使える二項演算は Collection の arithmetic プロトコル(aka メソッドカテゴリー)に属するメソッド群がそれに相当します。具体的には #* #+ #- #/ #// #\\ 。
"Squeak" (Collection allMethodsInCategory: #arithmetic) select: #isBinary
"Pharo" (Collection allSelectorsInProtocol: #'*Collections-arithmetic') select: #isBinary
=> #(#* #+ #- #/ #// #\\)
#(1 2 3) + 4 "=> #(5 6 7) "
#(1 2 3) - 4 "=> #(-3 -2 -1) "
#(1 2 3) / 4 "=> {(1/4) . (1/2) . (3/4)} "
#(1 2 3) // 2 "=> #(0 1 1) "
#(1 2 3) \\ 2 "=> #(1 0 1) "
あえて select: #isBinary としていることからもわかるように二項セレクター(セレクターはメソッド名のこと。二項~は通常の言語でいうところの二項演算子ですが、Smalltalk には演算子という概念が無くすべてメソッドなので、単に記号のみからなる1引数をとるセレクター…程度の分類)にこだわらなければ、同プロトコルには他言語での ** に相当する #raisedTo: も含まれます。
#(1 2 3) raisedTo: 4 "=> #(1 16 81) "
なお Pharo では #raisedTo: の代わりに #** も使えるのですが、本稿のテーマとしては肝心の Collection>>#** が定義されていないので、#(1 2 3) ** 4 はできません。あしからず。
math functions プロトコルに属するメソッド群との違い
二項演算の arithmetic プロトコルに対し、主に単項メッセージセレクターで構成される math functions プロトコルに属するメソッド群も配列の各要素に対して同名メッセージを送信して得られた結果の要素に持つ配列を返す動きをします。

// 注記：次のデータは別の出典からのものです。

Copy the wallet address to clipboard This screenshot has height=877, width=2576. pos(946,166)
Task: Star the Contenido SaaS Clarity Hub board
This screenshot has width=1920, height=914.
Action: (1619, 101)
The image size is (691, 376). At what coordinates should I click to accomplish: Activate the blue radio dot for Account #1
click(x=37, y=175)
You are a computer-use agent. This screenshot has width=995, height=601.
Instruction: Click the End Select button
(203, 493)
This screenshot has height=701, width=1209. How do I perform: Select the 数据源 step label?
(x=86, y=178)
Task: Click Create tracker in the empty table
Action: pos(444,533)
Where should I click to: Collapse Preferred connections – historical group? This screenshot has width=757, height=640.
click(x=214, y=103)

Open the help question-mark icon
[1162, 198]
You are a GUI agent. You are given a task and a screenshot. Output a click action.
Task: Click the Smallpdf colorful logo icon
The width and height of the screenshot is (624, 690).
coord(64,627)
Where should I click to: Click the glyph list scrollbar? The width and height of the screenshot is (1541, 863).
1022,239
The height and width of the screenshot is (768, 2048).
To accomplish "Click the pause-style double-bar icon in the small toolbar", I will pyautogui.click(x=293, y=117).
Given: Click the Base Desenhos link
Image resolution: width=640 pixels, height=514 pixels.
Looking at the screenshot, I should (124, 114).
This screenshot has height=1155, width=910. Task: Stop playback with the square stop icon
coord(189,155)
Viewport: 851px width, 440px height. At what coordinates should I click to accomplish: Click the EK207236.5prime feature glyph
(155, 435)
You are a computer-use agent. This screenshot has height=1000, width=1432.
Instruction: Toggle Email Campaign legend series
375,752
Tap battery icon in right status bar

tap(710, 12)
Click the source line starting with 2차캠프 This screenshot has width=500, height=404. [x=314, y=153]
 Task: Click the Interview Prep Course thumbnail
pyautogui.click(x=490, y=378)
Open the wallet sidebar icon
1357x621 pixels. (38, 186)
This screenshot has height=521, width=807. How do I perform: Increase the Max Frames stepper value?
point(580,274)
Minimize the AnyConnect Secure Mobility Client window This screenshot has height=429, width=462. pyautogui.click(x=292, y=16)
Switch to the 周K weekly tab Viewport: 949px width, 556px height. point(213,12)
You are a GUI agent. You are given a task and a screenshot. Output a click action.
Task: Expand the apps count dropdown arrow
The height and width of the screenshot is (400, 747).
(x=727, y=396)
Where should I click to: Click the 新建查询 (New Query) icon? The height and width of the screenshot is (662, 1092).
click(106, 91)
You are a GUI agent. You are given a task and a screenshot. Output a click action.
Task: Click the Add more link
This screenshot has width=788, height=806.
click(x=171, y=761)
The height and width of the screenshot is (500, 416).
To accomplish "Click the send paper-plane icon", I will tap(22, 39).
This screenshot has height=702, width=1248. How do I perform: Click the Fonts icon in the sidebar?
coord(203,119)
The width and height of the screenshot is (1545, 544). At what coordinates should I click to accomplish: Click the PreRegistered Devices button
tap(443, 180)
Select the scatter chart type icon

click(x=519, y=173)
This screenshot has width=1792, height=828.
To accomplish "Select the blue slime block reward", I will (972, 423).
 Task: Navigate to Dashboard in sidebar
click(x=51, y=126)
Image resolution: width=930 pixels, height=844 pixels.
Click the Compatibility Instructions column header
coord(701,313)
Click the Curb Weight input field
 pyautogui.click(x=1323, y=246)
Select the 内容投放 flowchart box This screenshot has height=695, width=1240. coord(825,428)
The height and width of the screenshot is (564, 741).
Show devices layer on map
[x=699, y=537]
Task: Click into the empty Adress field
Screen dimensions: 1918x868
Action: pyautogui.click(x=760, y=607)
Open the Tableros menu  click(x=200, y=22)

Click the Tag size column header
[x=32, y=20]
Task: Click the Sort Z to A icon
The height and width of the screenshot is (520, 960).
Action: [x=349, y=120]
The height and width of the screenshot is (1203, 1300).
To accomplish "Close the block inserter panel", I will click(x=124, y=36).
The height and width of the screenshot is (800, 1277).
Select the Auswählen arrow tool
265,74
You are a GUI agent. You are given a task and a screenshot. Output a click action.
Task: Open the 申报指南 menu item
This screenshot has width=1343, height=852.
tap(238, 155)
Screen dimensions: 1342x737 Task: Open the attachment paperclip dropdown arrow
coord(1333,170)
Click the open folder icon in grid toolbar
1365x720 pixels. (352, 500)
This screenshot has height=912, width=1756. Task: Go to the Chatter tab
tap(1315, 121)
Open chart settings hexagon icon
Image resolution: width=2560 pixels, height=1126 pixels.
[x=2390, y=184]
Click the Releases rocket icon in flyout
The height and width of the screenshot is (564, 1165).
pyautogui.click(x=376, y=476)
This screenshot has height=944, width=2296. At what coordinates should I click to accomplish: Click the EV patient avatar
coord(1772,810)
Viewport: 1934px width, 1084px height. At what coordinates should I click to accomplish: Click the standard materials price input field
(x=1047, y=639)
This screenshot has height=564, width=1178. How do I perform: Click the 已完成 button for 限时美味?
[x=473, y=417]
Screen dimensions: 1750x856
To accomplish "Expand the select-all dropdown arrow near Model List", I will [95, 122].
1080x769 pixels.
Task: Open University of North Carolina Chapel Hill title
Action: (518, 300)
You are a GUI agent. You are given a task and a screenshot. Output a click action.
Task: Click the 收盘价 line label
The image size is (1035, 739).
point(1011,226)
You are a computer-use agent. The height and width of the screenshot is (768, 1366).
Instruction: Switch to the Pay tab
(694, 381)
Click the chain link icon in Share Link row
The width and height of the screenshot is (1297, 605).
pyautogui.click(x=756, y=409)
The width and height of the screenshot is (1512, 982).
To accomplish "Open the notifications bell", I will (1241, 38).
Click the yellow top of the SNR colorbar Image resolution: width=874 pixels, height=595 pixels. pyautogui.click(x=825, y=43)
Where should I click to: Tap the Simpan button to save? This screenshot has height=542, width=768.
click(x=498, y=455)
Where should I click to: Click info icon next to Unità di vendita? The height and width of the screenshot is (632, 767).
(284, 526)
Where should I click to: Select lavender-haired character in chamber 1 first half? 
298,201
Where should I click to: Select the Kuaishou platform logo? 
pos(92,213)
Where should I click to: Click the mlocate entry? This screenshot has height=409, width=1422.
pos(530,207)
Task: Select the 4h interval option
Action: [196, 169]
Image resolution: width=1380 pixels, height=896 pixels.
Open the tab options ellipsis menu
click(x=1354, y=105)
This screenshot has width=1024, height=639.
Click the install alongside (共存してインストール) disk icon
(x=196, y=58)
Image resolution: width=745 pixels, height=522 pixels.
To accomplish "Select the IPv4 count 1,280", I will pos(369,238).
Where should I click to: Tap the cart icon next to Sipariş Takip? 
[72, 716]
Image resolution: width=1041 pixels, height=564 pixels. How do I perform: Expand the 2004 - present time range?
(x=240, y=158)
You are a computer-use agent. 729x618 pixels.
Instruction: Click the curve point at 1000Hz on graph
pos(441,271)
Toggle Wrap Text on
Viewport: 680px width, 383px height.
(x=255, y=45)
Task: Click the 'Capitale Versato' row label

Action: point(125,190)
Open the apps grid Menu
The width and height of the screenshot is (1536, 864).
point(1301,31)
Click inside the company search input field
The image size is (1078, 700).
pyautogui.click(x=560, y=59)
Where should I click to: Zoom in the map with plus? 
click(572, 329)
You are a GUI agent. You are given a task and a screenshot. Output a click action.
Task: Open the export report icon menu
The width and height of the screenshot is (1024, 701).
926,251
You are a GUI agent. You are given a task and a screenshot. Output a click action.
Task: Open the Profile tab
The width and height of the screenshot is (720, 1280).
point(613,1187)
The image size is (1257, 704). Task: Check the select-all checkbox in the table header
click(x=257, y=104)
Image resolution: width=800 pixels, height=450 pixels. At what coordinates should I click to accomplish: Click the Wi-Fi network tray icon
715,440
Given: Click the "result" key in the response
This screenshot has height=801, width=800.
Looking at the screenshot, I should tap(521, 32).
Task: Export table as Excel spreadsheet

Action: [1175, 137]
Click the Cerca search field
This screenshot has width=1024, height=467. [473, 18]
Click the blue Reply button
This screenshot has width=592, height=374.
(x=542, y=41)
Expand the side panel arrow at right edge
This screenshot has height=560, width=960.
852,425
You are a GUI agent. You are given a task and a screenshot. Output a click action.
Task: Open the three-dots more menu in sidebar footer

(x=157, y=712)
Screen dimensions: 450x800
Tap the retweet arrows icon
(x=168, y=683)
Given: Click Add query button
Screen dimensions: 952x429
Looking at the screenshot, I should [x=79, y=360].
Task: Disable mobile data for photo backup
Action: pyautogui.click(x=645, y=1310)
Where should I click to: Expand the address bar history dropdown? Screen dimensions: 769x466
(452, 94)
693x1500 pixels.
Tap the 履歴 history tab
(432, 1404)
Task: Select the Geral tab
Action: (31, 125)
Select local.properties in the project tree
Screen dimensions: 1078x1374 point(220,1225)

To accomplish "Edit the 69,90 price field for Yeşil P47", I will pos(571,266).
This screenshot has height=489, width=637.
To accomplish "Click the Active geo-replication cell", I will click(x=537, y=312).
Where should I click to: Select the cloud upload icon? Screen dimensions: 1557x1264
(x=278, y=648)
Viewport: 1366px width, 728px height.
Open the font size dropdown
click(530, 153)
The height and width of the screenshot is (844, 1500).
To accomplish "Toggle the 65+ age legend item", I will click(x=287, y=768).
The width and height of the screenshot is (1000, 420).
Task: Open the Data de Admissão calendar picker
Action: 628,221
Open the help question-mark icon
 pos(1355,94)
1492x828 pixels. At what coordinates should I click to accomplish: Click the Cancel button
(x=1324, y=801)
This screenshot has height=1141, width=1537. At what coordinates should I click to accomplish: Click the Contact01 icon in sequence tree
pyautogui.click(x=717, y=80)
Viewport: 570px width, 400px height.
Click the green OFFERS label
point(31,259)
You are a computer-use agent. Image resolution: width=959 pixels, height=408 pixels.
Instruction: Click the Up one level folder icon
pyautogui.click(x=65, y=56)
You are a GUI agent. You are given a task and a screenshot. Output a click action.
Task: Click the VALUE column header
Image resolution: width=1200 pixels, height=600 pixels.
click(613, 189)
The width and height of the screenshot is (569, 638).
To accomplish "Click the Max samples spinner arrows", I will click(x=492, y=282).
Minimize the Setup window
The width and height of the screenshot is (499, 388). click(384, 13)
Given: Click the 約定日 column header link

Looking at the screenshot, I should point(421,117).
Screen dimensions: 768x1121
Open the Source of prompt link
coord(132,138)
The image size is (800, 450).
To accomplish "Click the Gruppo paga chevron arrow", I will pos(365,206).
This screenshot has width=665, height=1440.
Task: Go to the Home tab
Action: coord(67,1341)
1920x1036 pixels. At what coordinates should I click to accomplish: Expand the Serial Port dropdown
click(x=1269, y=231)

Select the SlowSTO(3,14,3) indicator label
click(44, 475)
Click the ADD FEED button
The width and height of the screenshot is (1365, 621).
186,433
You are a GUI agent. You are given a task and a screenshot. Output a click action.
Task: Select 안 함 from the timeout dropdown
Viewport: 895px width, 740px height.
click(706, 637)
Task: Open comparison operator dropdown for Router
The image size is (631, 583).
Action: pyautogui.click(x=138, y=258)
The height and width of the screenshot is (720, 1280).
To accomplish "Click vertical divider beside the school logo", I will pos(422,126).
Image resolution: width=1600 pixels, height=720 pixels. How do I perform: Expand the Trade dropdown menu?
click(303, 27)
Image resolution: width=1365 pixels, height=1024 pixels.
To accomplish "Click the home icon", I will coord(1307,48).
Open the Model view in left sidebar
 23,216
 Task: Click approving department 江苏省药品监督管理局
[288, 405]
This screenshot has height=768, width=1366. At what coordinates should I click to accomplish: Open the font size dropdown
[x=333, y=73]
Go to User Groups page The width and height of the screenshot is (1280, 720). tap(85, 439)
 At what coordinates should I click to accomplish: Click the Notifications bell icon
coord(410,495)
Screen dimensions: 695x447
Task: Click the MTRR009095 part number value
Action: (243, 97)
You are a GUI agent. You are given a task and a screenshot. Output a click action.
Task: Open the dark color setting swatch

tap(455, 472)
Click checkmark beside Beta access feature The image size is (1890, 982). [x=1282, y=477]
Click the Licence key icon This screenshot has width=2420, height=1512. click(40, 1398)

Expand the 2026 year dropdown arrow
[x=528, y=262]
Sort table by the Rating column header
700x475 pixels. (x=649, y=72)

#(1 2 3) negated "=> #(-1 -2 -3) "
#(1 -2 3) abs "=> #(1 2 3) "
#(1 -2 3) sign "=> #(1 -1 1) "
#(1 2 3) squared "=> #(1 4 9) "
#(1 2 3) sqrt "=> #(1 1.4142135623730951 1.7320508075688772) "
余談ですがこのプロトコルには、#max #min #middle や #sum、#average などといった、配列を返さない統計処理寄りのメソッドも含まれます。
#(1 2 3) max "=> 3 "
#(1 2 3) middle "=> 2 "
#(1 2 3) sum "=> 6 "
#(1 2 3) average "=> 2 "
先に紹介した配列の各要素に同じメッセージを送信して結果の配列を得るタイプのメソッドの実装はそのままで直感的でシンプルです。
Collection >> abs
"Absolute value of all elements in the collection"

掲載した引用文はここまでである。